Esplorare l’universo non è solo una attività strettamente scientifica, che attenga solamente discipline come l’astronomia, l’astrofisica, l’esobiologia; si confronta, direttamente o indirettamente, anche con la fede di ricercatori e semplici cittadini, con il loro eventuale credo religioso, con il modo in cui vedono l’universo e la sua origine. Ne parla un recente volume pubblicato a gennaio 2015 da Queriniana Edizioni: Esplorare l’universo, ultima delle periferie. Le sfide della scienza alla teologia.
Il libro presenta le testimonianze, come studiosi e come credenti, di diversi scienziati, teologi, filosofi, con l’obiettivo di “spiegare il mondo della scienza a chi si occupa di fede”, e di “esplicitare le sfide che la scienza – e l’astronomia in particolare, con il suo linguaggio, i suoi presupposti, le sue problematiche – lancia alla teologia e alla chiesa”. Allo stesso tempo, nel volume “uomini di scienza, che sono al tempo stesso uomini di fede, mostrano quanto le domande e gli apporti della scienza siano preziosi per il pensare teologico e per l’azione pastorale”.

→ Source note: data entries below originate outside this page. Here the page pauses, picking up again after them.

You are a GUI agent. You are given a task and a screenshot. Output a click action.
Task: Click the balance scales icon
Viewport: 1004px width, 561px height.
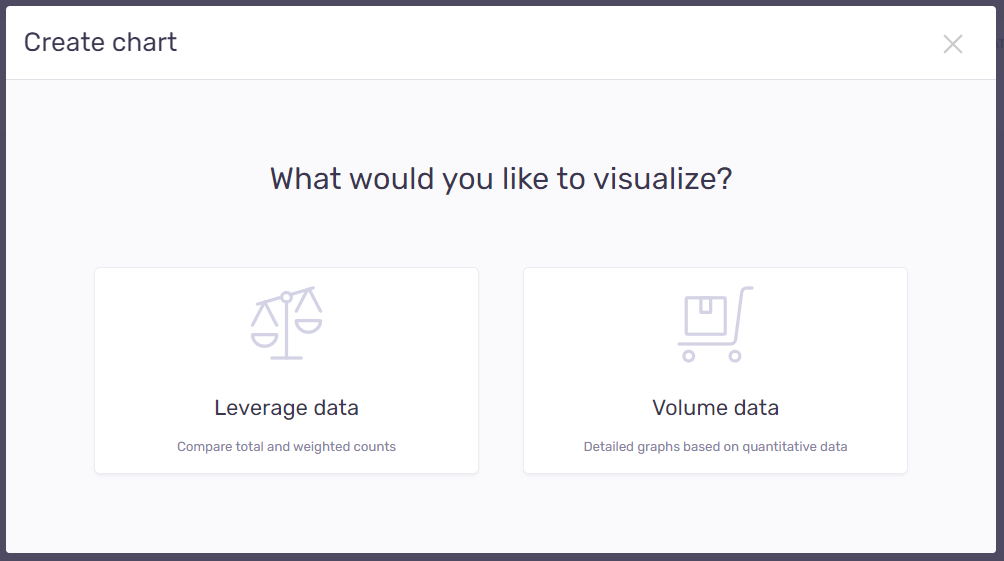coord(286,322)
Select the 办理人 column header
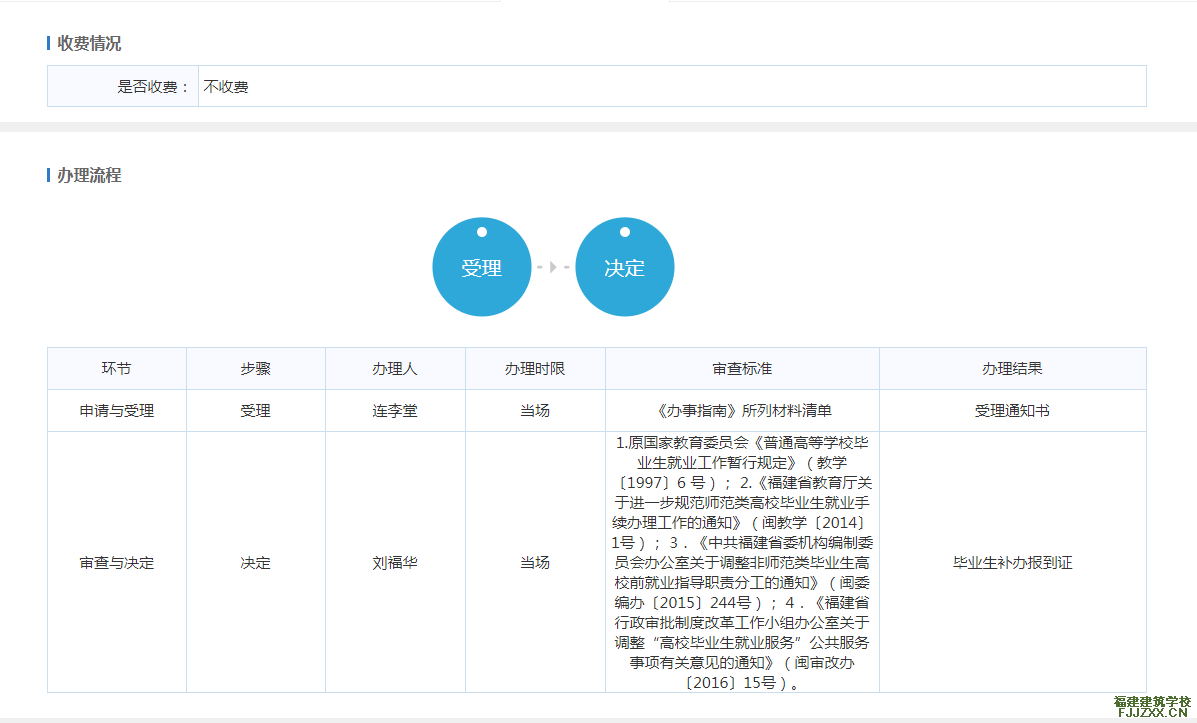 [x=394, y=369]
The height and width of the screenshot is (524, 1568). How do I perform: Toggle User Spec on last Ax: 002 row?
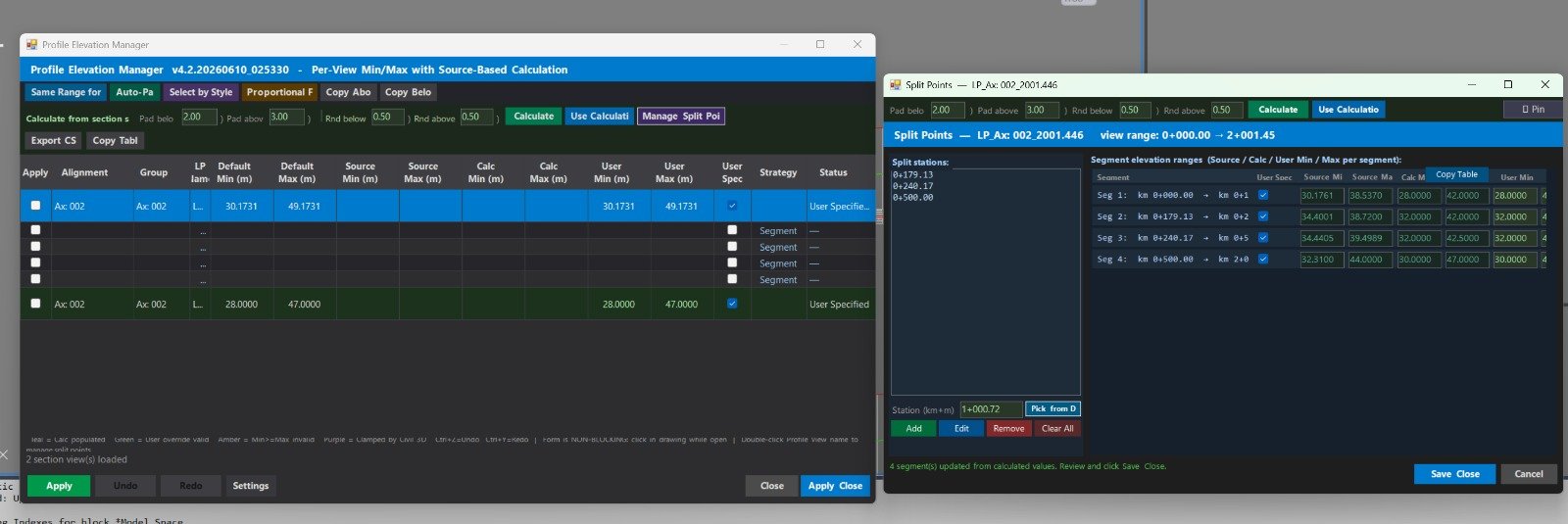coord(732,304)
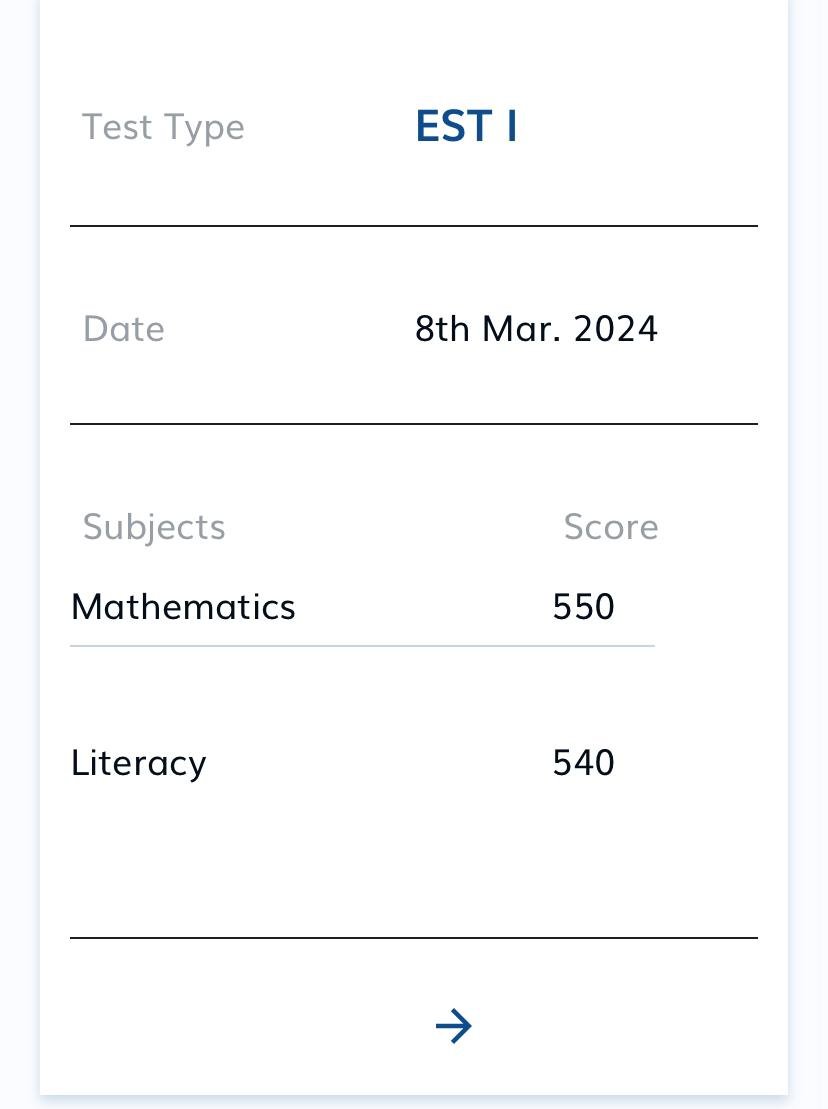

Troviamo così testi di José Luis Funes, direttore della Specola Vaticana, e dei suoi colleghi astronomi Alessandro Omizzolo, George Coyne e Guy Consolmagno; del filosofo e cosmologo Michael Heller; dei teologi Jean-Michel Maldamé e Giuseppe Tanzella Nitti. Gli autori affrontano questioni più basilari come il rapporto fra Dio e la natura; la storia del rapporto tra scienza, fede e Chiesa cattolica, e l’insegnamento che possiamo trarre dalle vicende dei secoli scorsi; i limiti della scienza, della teologia; le teorie sull’origine, lo sviluppo e la struttura del nostro universo. Ma anche argomenti più di frontiera come le ipotesi di vita intelligente su altri pianeti, e le eventuali conseguenze scientifiche, teologiche e filosofiche.